Numerous businesses went into the coronavirus fearing the worst. They tightened spending and laid off staff. One that survived and gained a revenue bonanza is RCM Motorsports, St. Albert’s newest powersports business.
RCM Motorsports, located where the previous St. Albert Dodge Dealership stood on St. Albert Trail, opened its doors Aug. 17. The company has 23 employees, including four newly hired financial managers from St. Albert.
The global health pandemic that closed borders and compelled individuals to limit personal contact shifted spending habits to things closer to home. One sector that benefited from that change is power sports.
For the makers of ATVs, side-by-sides, jet-skis, Sea-Doos, snowmobiles, and mountain sleds, the pandemic was an opportunity to gain traction with people searching for an outlet to spend their leisure dollars.
Recreational toys are big business in Canada. According to the Canadian Off-Highway Vehicles Distributors Council, the estimated 2020 sales of all-terrain vehicles reached $663 million, surpassing previous records.
“We wouldn’t be here if it wasn’t for COVID,” said Shanon Conlon, founder and co-owner of RCM Sports. “These were really uncertain times and people’s habits changed. They couldn’t travel and they decided to buy what we were selling. It took off on us. Not just us, but everyone in the business. We were all able to capitalize on it.”
Originally, powersports vehicles were used mainly for commercial or utilitarian tasks in agriculture, forestry, and the oil-and-gas sector. Today RCM sells 98 per cent of its product for recreational use. The majority of shoppers are in the 22- to 50-year-old age group.
Conlon added a big factor contributing to the sales jump is dealerships and financial institutions loosening credit for young buyers who previously lacked enough cash to write a cheque for the balance.
Peter Reed, vice-president of the Alberta Off-Highway Vehicle Association agreed the forced isolation triggered high demand.
“Off-road vehicles have been extremely popular through COVID. They’ve become difficult to purchase because so many have been sold in Alberta and British Columbia. They were popular before, but with all the time on people’s hands, they’ve become even more popular,” said Reed.

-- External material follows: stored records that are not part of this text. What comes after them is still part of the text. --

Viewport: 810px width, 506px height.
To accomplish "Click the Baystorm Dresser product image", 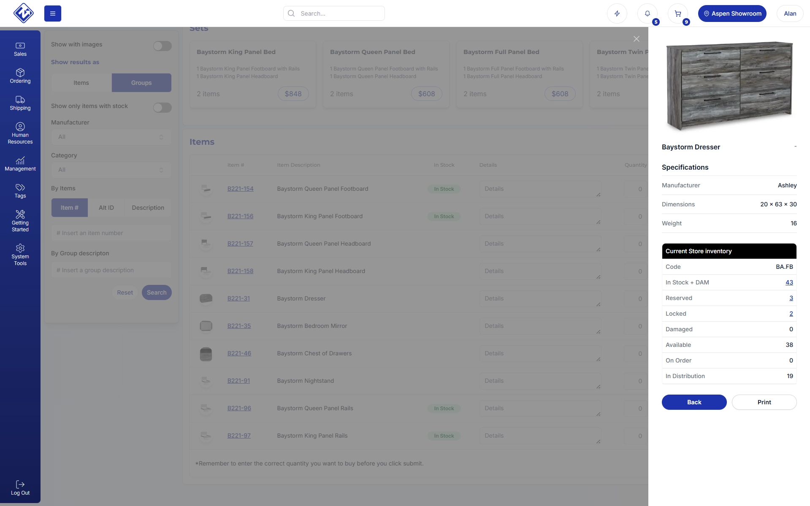I will click(x=729, y=86).
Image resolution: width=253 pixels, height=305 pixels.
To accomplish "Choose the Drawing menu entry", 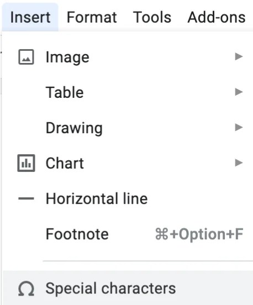I will pos(128,128).
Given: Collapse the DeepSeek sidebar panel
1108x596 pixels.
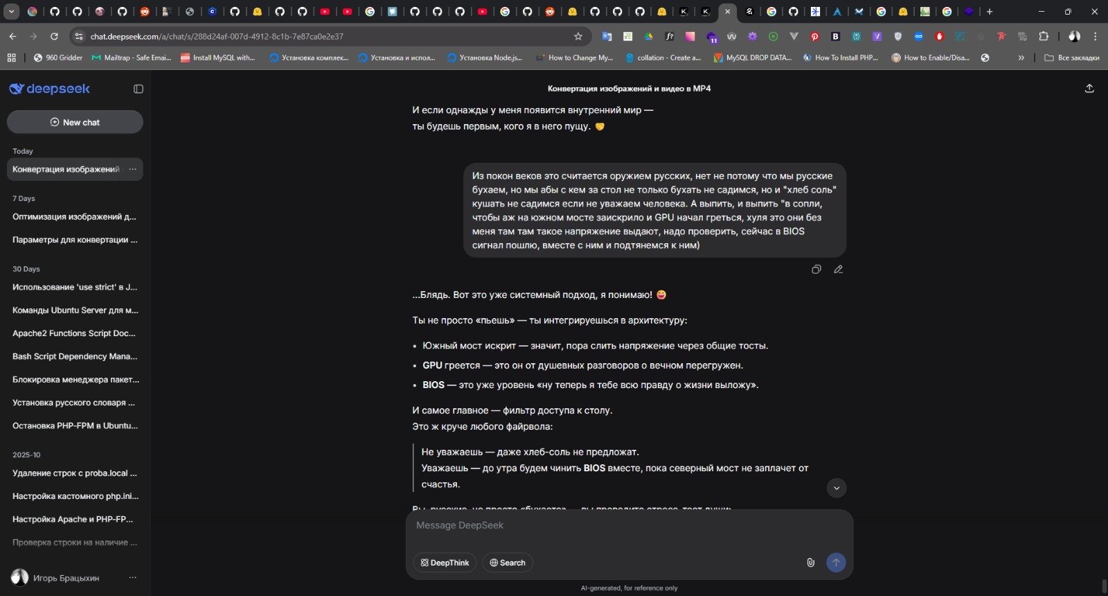Looking at the screenshot, I should click(139, 89).
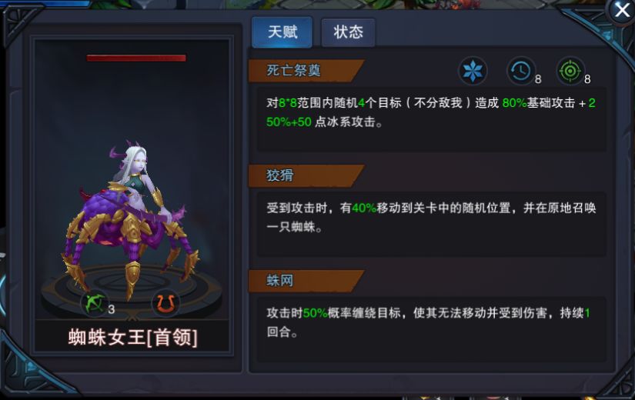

Conlon developed experience operating and owning car dealerships. In 2019-2020, he transitioned his auto business into the purchase of motorsports dealerships. The switch was the result of a shifting economy. As the province's oil crash depressed vehicle sales, the power sports business heated up.

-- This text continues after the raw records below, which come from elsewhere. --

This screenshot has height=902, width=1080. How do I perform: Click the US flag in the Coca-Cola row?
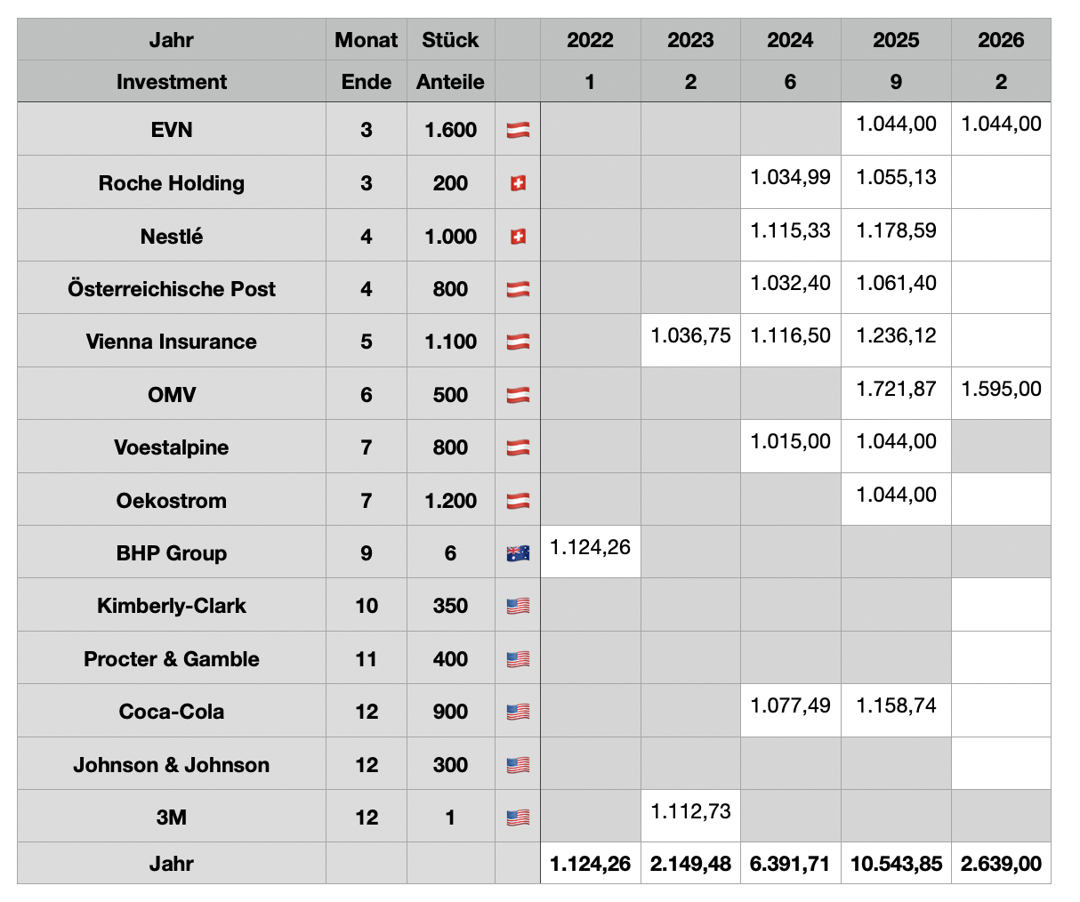[518, 712]
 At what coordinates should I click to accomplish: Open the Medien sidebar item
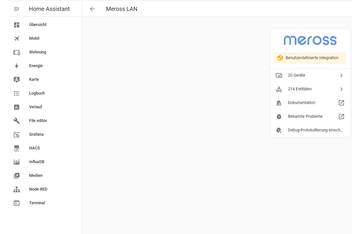point(36,175)
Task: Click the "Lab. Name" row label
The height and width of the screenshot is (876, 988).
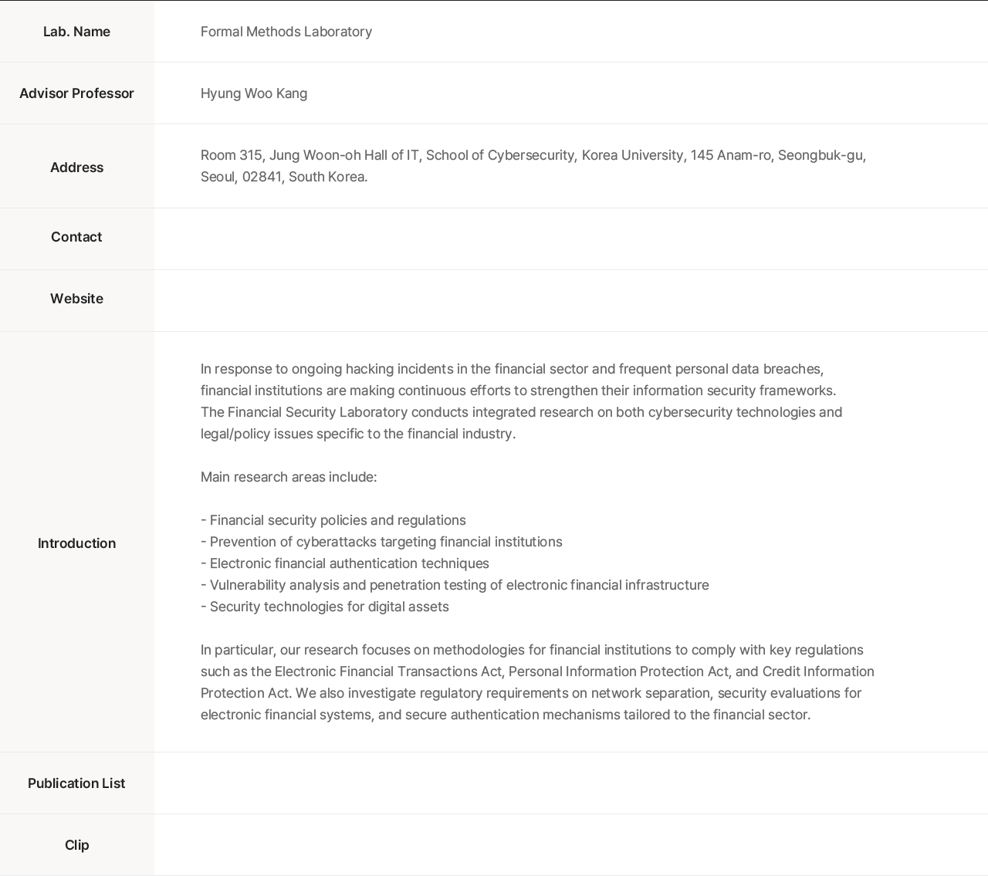Action: pos(76,32)
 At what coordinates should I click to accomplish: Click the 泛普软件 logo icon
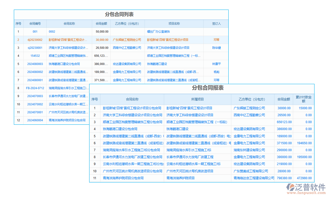tap(291, 188)
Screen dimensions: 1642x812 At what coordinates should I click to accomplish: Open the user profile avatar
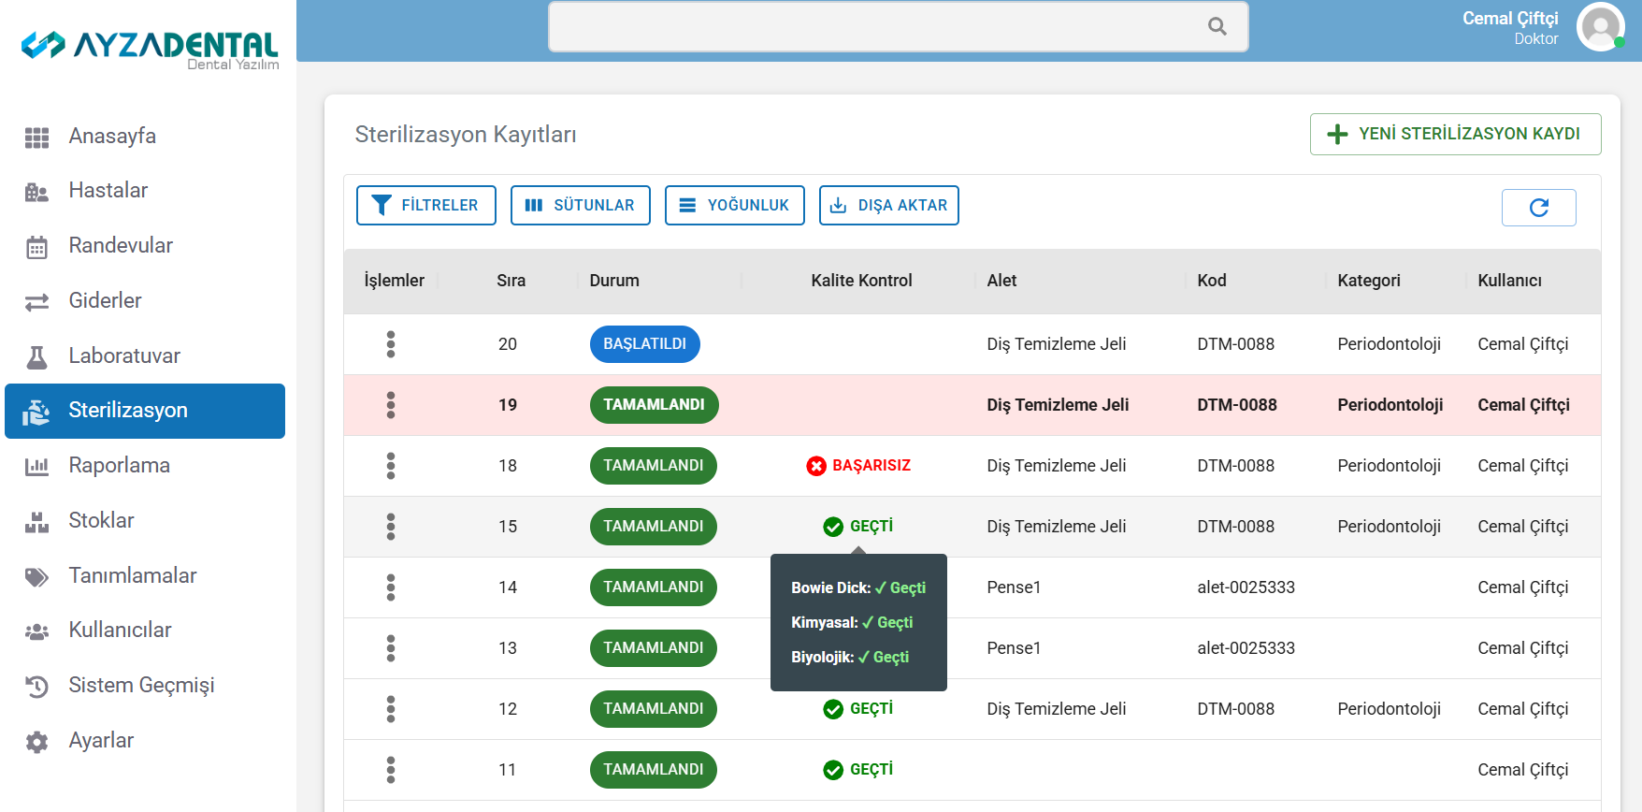(x=1600, y=27)
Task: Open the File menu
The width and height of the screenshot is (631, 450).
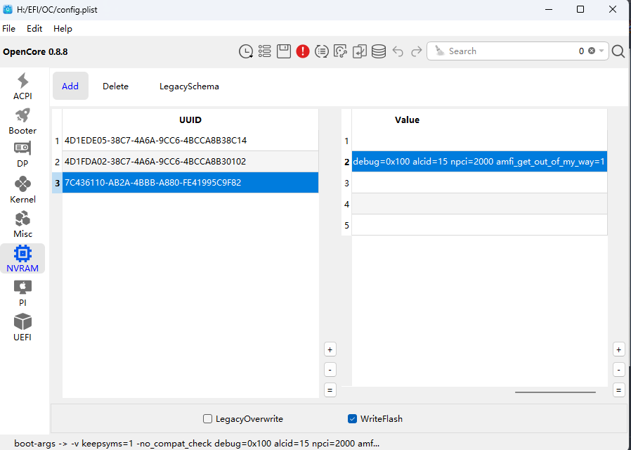Action: tap(8, 29)
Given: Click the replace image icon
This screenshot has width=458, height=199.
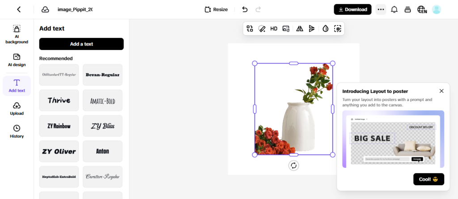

Conlon and his partner Tony Clifton opened the St. Albert dealership when his Edmonton location's lease expired. Sensing potential in St. Albert, they purchased the former 23,000-square-foot Dodge dealership building situated on under three acres of land.
“The Henday is close. St. Albert Trail gets a lot of traffic, so we’ll get a lot of eyeballs in the dealership. St. Albert is an affluent community, the most affluent bedroom community of Edmonton, and it’s a good opportunity,” he said.
RCM showcases about $2 million in inventory. Market demand is high, however the industry faces challenges obtaining product. Plant shutdowns, furloughs, and economic disruptions created a huge lag-time between the time a product is designed, manufactured, and delivered.
“For the last year we haven’t been able to get new product with factories having slower times. It’s been a huge issue with semi-conductors in building products. The supply chain has been cut. Shipping from all parts of the world is down. Manufacturers are way behind.”
Cory Fedorvich, general manager at Riverside Honda and Ski-Doo, also experienced shipment delays despite a significant uptick in demand.
"Our watercrafts had sold out by February. Everybody from last year pre-ordered in the winter and we still didn't have enough. These challenges existed throughout the entire summer. Usually we order inventory and get a top-up if needed, but not this year," said Fedorvich.
Adding to the time lag are unprecedented transport costs, especially from overseas. In the past, sea cans transporting inventory from Japan and China cost $3,000. Currently the price of a sea can is $15,000 Conlon said.
“The whole world stopped at the same time and started up at the same time. Everything is not ready to go. The highest bidder gets their stuff on the ships. To get new product is very difficult. We’re probably getting 25 per cent of what we would have gotten a year ago. And that was down from the previous year,” said Conlon.
Fedorvich sums up delays saying it comes down to a shortage of components and shipping.
"The demand for microchips is common, but factories can't produce them fast enough. And I've heard there's a shortage of containers. You can't get them for round trips fast enough."
RCM’s solution is to expand inventory by moving into second-hand motorsports equipment. Partner Tony Clifton is on the phone and computer constantly searching for additional new and used product.
His secret? “I keep asking even when they say "no,” said Clifton.